Por otro lado, la organización ha anunciado que implementará un programa de control para garantizar la aplicación de la prohibición, en el que trabajarán con doctores y enfermeras en hospitales y clínicas por todo el país, gracias a la financiación del Gobierno sueco. «Ha sido una lucha muy larga, pero este cambio supone un avance muy importante porque en Afganistán las políticas de salud pública son fuertes y respetadas tanto en las zonas controladas por el Gobierno como por los talibán. Además, también están por encima de la ley Sharia y por ello creemos que será respetada e implementada».

Violencia sexual indiscriminada

Las familias no son las únicas que están detrás de esta forma de violencia sexual. La policía está muy implicada en la aplicación de la misma. Tanto es así que hasta el propio presidente ha declarado públicamente que «durante mucho tiempo ha sido utilizada por las autoridades y las fuerzas de seguridad de manera errónea». La realidad es mucho peor.

La policía cree que entre sus deberes está el de arrestar preventivamente a chicas que sospechan han tenido sexo fuera del matrimonio.

Es decir, adolescentes y mujeres sin burka que se pasean solas, en pequeños grupos o acompañadas por un amigo varón, las cuales pueden ser arrestadas en cualquier momento por un agente que sospecha de su pureza. Las detenidas son referidas a un hospital donde se lleva a cabo el test contra su voluntad, como si las madres, hijas, hermanas y esposas afganas fuesen un animal de crianza. Las que no lo pasan acaban en prisión. Allí empieza una pesadilla que las condena de por vida al ostracismo social y familiar, o una muerte prematura.

«Sólo en una prisión de Balkh», provincia al norte del país, «he visto a más de 200 niñas y mujeres jóvenes apiñadas en celdas sucias y demasiado pequeñas.
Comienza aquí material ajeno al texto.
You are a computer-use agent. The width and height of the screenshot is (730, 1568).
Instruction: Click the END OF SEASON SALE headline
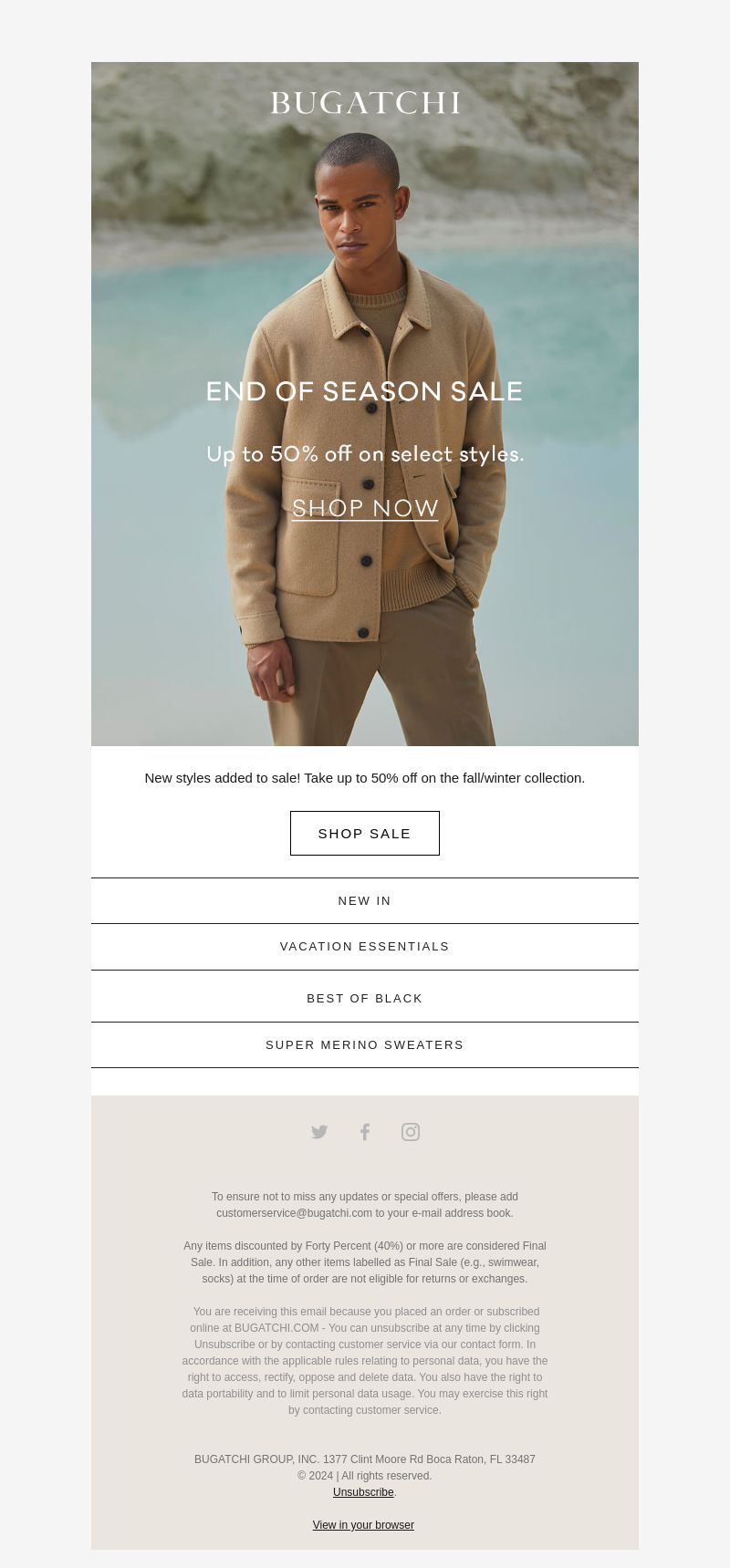[x=365, y=391]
Hasta 12 reclusas por celda», explica Farhad Javid. «Muchas han estado ahí durante meses, incluso más de un año, a pesar de que se supone que no deberían estar detenidas durante más de tres meses». Pero ese sólo es el principio de la pesadilla.

«Cuando salen sus familias las han desheredado y se encuentran en una situación muy precaria», añade el director de Marie Stopes Internacional. Tienen entre 13 y 21 años pero sus vidas casi han terminado. Sin dinero, casa, trabajo o familia para echarles una mano, las mujeres consideradas impuras salen de una prisión para entrar en otra.

En las aldeas, los pueblos y ciudades no encontrarán la libertad que un test de virginidad les robó. Desde el momento en el que salen el mundo se convierte en un peligro constante. El estigma de adúltera es una mancha artificial que las amputa de la sociedad. Según la OMS «el test y las circunstancias en las que se lleva a cabo provocan ansiedad, depresión, estrés post-traumático, sentimientos de culpa y vergüenza, entre otros efectos psicológicos.»

Muchas no aguantan la presión, la soledad, el hastío de esa letra escarlata. De los cuatro millones de adictos a la heroína que hay en Afganistán 900.000 son mujeres, según datos del ministerio de Sanidad. Otras muchas acaban siendo victimas de mafias que trafican con personas, convirtiéndose en juguetes de usar y tirar hasta que se rompen del todo. De los 3.000 suicidios que la Comisión Afgana Independiente por los Derechos Humanos registró el año pasado, el 80% los cometieron mujeres. Mientras, las prisiones de Afganistán siguen abarrotadas y sin justicia para los miles de mujeres condenadas fuera de la ley y sin humanidad. Tal y como escribió el político y estadista alemán Willy Brandt, «permitir una injusticia significa abrir el camino a todas las que siguen».